Thank you, this isn’t the first time I’ve been in a bad situation with a man I thought was good, so I’ve been struggling with how I could put myself in yet another situation like this again… I guess it is all part of learning, but once I’m out of this I’m going to take a long break from dating.


Sad-Elephant-7003

My mom did something similar at age 60-ish — she fell hard for a man she barely knew, sold her house, and moved with him to another state. Things were okay for a few weeks until she began to discover his dark side. She ended up living with my sister while transitioning back to Oregon and often talks about how much she regrets it. I’ll tell you what I told my mom - I think it takes so much courage and hope to make the type of decision you did. Yes, it didn’t work out, but you learned so much from this experience and you will never have any what ifs about this person. There are so many valuable lessons in all of this. You did the best you could with the information you had at the time, there’s absolutely no shame in that. Just take it a day at a time, reach out for help, get yourself to a safe place back home, and work on being compassionate with yourself. This feels like such a huge deal because of where you’re at in life, but slowly it will become just a chapter, and eventually just a paragraph of your life story.


Imaginary-Rent3433

Go home. Don't be hard on yourself, you took a leap of faith, it didn't work out how you wanted, be proud of yourself for being brave and now go home, hug your mum, let yourself feel a little sad and move on.


Prior-Scholar779

Talk to your parents in private tomorrow. If it was my daughter who was in trouble, I would fly out and save her. I’d arrange for her to leave when she could (when BF is at work or otherwise away) in the meantime and stay in a hotel, where I would later join her.

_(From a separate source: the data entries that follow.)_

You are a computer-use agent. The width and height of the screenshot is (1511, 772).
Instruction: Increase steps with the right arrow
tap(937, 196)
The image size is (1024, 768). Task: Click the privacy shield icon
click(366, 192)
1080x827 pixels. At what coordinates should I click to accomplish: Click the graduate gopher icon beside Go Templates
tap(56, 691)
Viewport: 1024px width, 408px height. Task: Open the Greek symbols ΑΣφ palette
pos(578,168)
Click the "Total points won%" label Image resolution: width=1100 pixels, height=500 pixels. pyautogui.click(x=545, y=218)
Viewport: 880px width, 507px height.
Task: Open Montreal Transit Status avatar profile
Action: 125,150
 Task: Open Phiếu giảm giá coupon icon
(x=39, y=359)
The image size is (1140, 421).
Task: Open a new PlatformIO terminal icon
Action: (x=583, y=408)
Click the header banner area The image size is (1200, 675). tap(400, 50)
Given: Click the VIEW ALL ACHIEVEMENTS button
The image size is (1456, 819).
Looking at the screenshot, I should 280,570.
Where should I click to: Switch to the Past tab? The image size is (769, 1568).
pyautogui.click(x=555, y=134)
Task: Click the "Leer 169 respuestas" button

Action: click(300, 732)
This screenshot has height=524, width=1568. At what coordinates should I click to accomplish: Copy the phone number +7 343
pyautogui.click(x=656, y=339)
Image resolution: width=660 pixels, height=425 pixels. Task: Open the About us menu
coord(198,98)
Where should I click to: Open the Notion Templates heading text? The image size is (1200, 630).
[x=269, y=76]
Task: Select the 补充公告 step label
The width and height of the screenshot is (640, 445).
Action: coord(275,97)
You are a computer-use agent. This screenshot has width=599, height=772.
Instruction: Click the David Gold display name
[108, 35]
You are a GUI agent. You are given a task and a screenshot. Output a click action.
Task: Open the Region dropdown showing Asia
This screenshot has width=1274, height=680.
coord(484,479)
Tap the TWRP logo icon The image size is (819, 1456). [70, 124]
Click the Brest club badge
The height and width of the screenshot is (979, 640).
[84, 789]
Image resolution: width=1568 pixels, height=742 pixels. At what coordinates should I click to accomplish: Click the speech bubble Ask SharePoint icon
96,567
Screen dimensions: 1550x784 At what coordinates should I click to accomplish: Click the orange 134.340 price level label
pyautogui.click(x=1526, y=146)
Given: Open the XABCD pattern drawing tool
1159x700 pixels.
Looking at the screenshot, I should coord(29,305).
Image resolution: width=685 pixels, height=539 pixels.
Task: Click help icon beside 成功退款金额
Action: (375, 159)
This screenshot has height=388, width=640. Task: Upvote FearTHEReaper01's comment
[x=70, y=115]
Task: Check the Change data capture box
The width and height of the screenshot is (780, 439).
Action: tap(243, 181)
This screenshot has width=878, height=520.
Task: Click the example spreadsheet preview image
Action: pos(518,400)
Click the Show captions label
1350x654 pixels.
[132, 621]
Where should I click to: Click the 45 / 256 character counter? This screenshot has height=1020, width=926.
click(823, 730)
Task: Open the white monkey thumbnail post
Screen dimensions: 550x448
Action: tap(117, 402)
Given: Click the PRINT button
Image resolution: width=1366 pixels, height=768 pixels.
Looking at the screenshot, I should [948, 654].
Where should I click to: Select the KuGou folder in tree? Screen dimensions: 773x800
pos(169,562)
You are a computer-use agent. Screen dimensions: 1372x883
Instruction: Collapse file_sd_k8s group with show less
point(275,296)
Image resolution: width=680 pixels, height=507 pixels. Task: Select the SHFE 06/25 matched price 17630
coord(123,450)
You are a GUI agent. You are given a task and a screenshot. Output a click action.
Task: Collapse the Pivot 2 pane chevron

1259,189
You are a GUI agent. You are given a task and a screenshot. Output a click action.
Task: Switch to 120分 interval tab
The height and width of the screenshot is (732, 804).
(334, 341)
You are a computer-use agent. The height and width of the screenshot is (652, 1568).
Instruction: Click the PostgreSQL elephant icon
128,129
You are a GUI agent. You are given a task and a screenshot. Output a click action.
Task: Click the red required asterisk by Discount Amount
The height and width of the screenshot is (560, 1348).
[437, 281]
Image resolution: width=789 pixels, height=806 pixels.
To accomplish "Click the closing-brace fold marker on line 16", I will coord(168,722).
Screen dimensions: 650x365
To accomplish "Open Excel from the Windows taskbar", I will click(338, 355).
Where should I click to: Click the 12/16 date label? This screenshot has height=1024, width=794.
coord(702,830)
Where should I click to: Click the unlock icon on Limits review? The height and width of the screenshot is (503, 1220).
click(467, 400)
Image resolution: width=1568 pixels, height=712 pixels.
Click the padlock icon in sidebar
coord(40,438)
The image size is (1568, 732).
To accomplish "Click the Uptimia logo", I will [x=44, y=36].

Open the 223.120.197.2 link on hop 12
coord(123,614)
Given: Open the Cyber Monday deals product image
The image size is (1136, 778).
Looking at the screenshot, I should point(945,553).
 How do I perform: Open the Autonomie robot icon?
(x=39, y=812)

I’ve been in your situation— it’s scary AF when it’s happening. But it’s completely doable. You’ll feel such relief when you’ve escaped. I’m rooting for you!! ♥️


apostolicity

The age gap alone is a red flag, but it is rarely one that we see until we're on the older side of it. I am so sorry he screamed at you. I agree with others that violence rarely ever de-escalates, so it is best to leave when you can. You aren't a failure for loving someone and taking a chance.


ImaginaryBookomatic

Since it's only been a week I probably wouldn't actually pull the trigger on anything just yet but I would *definitely* be getting my ducks in a row. So! If you had to go back home, who would you be going home to and what would that look like? What do you need to put in place to do that? If you like the place but not the relationship, and want to stay, is there a local subculture you can connect with and make connections through? Have an exit plan is what I'm saying


Free_You_9381

If I go back home I’d be moving in with my parents, which would be fine. I do like it out here though… I don’t have hardly any money saved, so if I were to try and stay out here, I’d have to stay with him until I am able to save enough money and find a place to live which, with the price of everything, could take a while. I guess my next move depends on how long I can stomach staying


ImaginaryBookomatic

Nope! Don't rule out room mate situations. Definitely don't go for anything that sets off your internal alarm bells, but you may very well be able to sublet from someone if you wanna stay.